Es estupendo que no te marees, le digo al novato. El observa la costa oeste de Lanzarote con una mirada algo trastornada. Los vientos alisios soplan con fuerza. Como si quisieran demostrarle que aquí estamos en un verdadero océano. Nada que ver con el domesticado Mediterráneo, donde suele chapotear con sus hijos en la playa de Benicasim. Aquí es donde está la acción. El yate baila al son de las olas. El estómago del hombre de la tierra desea estabilidad. Pero le toca navegar sus primeras millas.
Por la mañana seguíamos fondeados en la Playa Francesa de La Graciosa, una de mis islas favoritas. Como suele ocurrir, once años después de la última visita, uno está algo desilusionado. La imagen idealizada de la isla perdida en la nada puede no corresponder a la realidad de hoy. En nuestra última visita, en 2011, cuando navegábamos hacia el Caribe, todavía la percibíamos como un nido dormido en el fin del mundo. Pero ahora parece estar firmemente en manos del turismo. El viejo pescador Romero tiene ahora cuatro enormes catamaranes en funcionamiento, uno de los cuales está anclado justo a nuestro lado con un Reguetón atronador y decenas de turistas borrachos. El pueblo de La Aleta del Cebo ha crecido aún más y Romero -quien si no- explota ahora varios pisos de vacaciones aquí. Sigue siendo bonito, aunque antes era mejor. Pero eso es lo que decía ya mi abuela.
Así que, aprovechando los vientos alisios establecidos, nos ponemos en marcha de nuevo, con Boris, curtido navegante tras varios viajes en el Tuvalu, y el novato como tripulación. Poco después de mi alegre comentario mencionado al principio, llega el momento. «Dime, ¿tendría sentido tragarse una Biodramina?», me pregunta el novato. El asunto sigue su curso irrevocable. Recuerdo mi primer viaje por el océano. En 1987 en el Caribe con Heinz y Rosi. Donde, después de dos horas en la ola del Caribe con la cara verde, me pareció despedirme definitivamente de mi gran pasión como navegante oceánico. Pero también el novato actual sobrevive la prueba con firmeza y rapidez. En el canal entre Lanzarote y Fuerteventura, su estómago está restablecido. Sea real o simplemente debido a su decidida voluntad. Pronto estamos anclados frente a la Isla de Lobos como si no hubiera pasado nada. Aquí también hay el mismo espectáculo; una jauría de catamaranes con Reguetón.
Al día siguiente navegamos contra el viento haciendo bordos, el yate escora, el viento arremete, las olas salpican, con el novato sentado bajo el timón y mirando embelesado las velas.
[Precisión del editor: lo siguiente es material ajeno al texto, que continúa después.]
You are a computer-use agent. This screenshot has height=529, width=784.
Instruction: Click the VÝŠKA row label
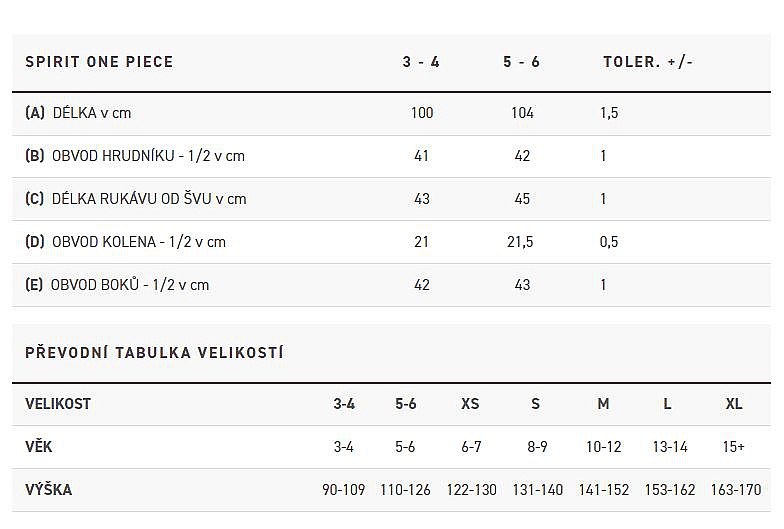click(x=48, y=490)
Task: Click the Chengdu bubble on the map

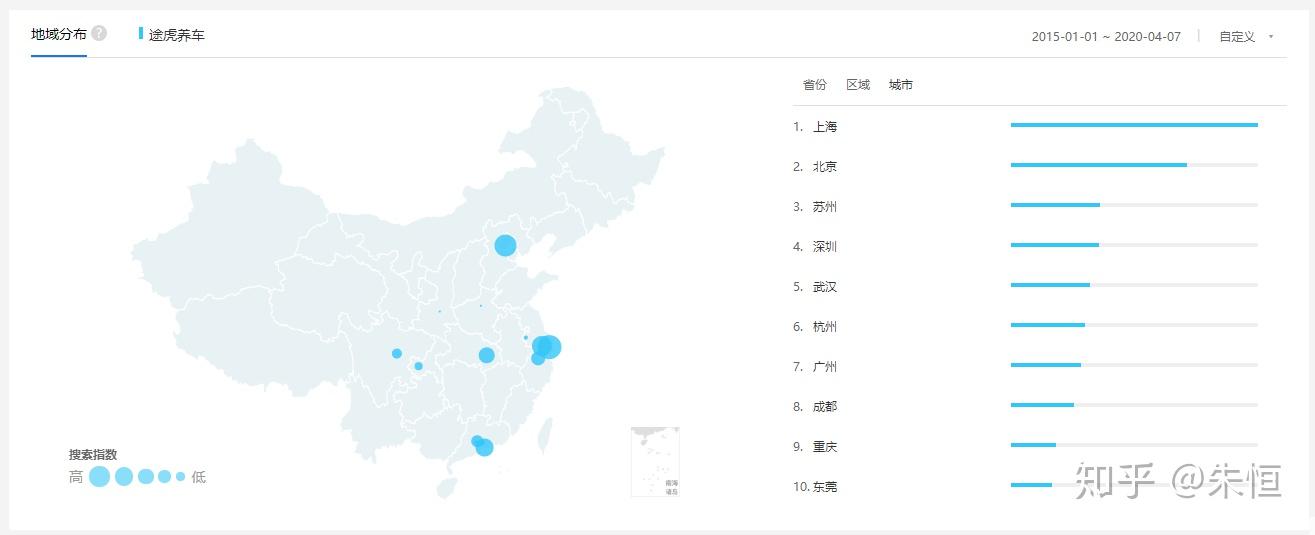Action: tap(397, 353)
Dos horas después, fondeamos justo detrás de las rocas protectoras de color marrón rojizo de Playa Papagayo, en el sur de Lanzarote. Al anochecer, el viento sube y pronto zumba en el mástil a treinta nudos, pero hacemos audazmente un último viaje a tierra. Caminamos por las amplias y áridas dunas con las ráfagas a nuestras espaldas. La arena vuela horizontalmente como si estuviéramos en una tormenta de arena en el cercano Sahara o en el Canal de Suez. Pronto estamos luchando por volver al chinchorro con arena en los ojos. Pues bien, una excursión a tierra siempre está plagada de peligros para los marineros. Al llegar a la popa del yate, que se tambalea en el agitado mar, el capitán cae al agua, y el fueraborda del bote volcado también. Pero al menos el novato ya está a bordo.
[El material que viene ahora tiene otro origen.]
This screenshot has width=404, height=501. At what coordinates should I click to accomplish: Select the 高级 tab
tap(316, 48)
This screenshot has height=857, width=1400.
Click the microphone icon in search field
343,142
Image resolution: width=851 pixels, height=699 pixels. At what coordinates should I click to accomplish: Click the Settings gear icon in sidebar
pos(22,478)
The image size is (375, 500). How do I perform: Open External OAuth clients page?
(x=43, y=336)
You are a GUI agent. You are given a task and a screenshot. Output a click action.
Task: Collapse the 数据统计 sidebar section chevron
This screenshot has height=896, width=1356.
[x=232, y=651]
Al día siguiente, en lugar de tumbarnos en la playa entre las bellezas canarias, desmontamos el carburador del motor fueraborda y ponemos todo en orden. El novato aprende: haciendo bricolaje se da la vuelta al mundo, la navegación oceánica a veces puede ser dura. Tras una semana de navegación en Lanzarote llegamos al puerto deportivo de Arrecife. Ahora, nuestro novato Lorenzo está listo para futuras travesías oceánicas.